The plaintiff allegedly tripped and fell over a gas valve cover on a public sidewalk in front of premises owned by the appellant. The plaintiff commenced this action to recover damages for personal injuries premised on the appellant‘s alleged special use of the part of the sidewalk where she fell.
“Liability for a dangerous or defective condition on property is generally predicated upon ownership, occupancy, control or special use of the property . . . Where none is present, a party cannot be held liable for injuries caused by the dangerous or defective condition of the property.
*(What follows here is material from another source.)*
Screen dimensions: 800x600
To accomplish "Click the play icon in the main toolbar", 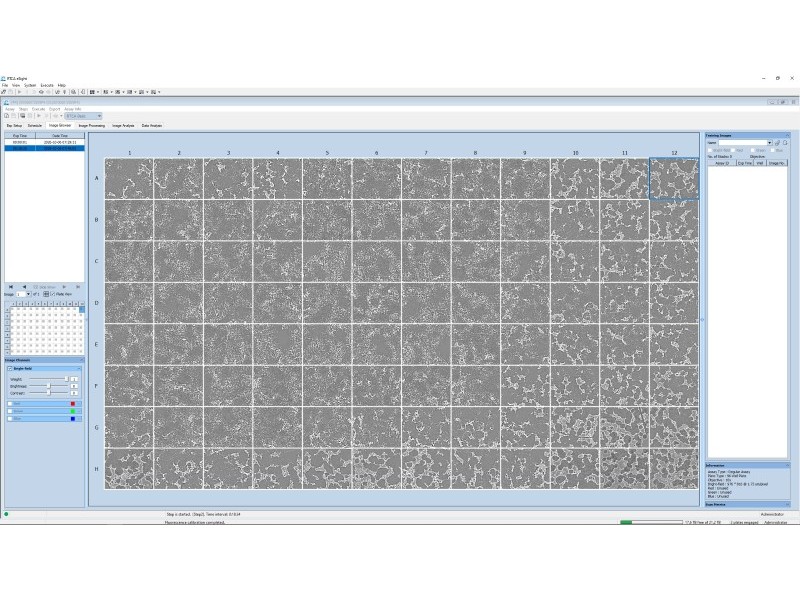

The principle of special use, a narrow exception to the general rule, imposes an obligation on the abutting landowner, where he puts part of a public way to a special use for his own benefit and the part used is subject to his control, to maintain the part so used in a reasonably safe condition to avoid injury to others” (Minott v City of New York, 230 AD2d 719, 720 [1996] [internal quotation marks and citations omitted]; see Kaufman v Silver, 90 NY2d 204, 207 [1997]; Balsam v Delma Eng‘g Corp., 139 AD2d 292, 298 [1988]).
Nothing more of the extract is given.